Note that logic: the problem is not with the company ben is advising. The
issue is at the third part company. If that company decides to "go nuclear"
and sever all ties because you poached/goaded or otherwise got involved in
their "interal politics" (note: this is not a _per-se_ issue of
math/economics/money), bad things might happen to your firm.

CEOs of startups have a fiduciary duty to avoid "bad things", and even that
choice is a catch-22 (ie, two bad things...) you pick the worst-bad one. And
that is what he is saying.

In other words, he's talking about something that is a real-world problem. If
you want to vent out about the issue, it really sits with the third part
company. They are typically the one with all the power in the situation.

Example:

Startup A had 80% of its business tied to a single company, BigCo B. Like it
or not, the CEO of startup A needs to avoid a situation where the CEO of BigCo
B comes to the conclusion that he won't do business with A becaus of Politics
(note: not economics).

Whether or not poaching is politically sensitive (or offensive) and/or
warrants this type of "nuclear" response, is a function of many thing. But
none of that is BH's responsibility in the larger world.

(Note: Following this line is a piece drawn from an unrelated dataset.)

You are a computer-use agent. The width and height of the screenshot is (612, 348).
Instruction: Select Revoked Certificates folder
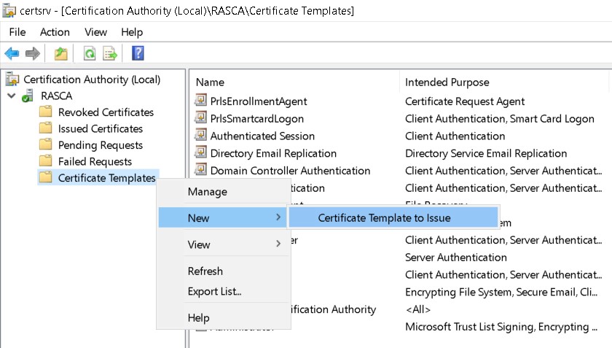106,112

This dynamics is something that has played out for millenia from kings and
queens and royal courts to how the predisent and Y combinator select their
staff and senior leadership.

At a certain level of the game, its all about trust. And polticial power is
essentially a combination of trust and goodwill. And its easy to disolve and
can reak havok on any company of any size when systemically undermined. So you
need to pay attention to it.

In other words, this is a much bigger issue. The tack of trying to shoot or
lynch the messenger is sort of misplaced. Because the startup is the employer
and may have a power asymmetry with a potential hire; but that startup is in
itself subject to potential power assymetries at much higher levels.

(This goes for pissing off BOD members, VCs, and Key clients alike...maybe it
suck/isn't fair...etc... but the reality is you need to pick your battes as a
small company. And picking fights with the consituents you need to help you
build your biz is ~dysfunctional and needs to be understood as such.)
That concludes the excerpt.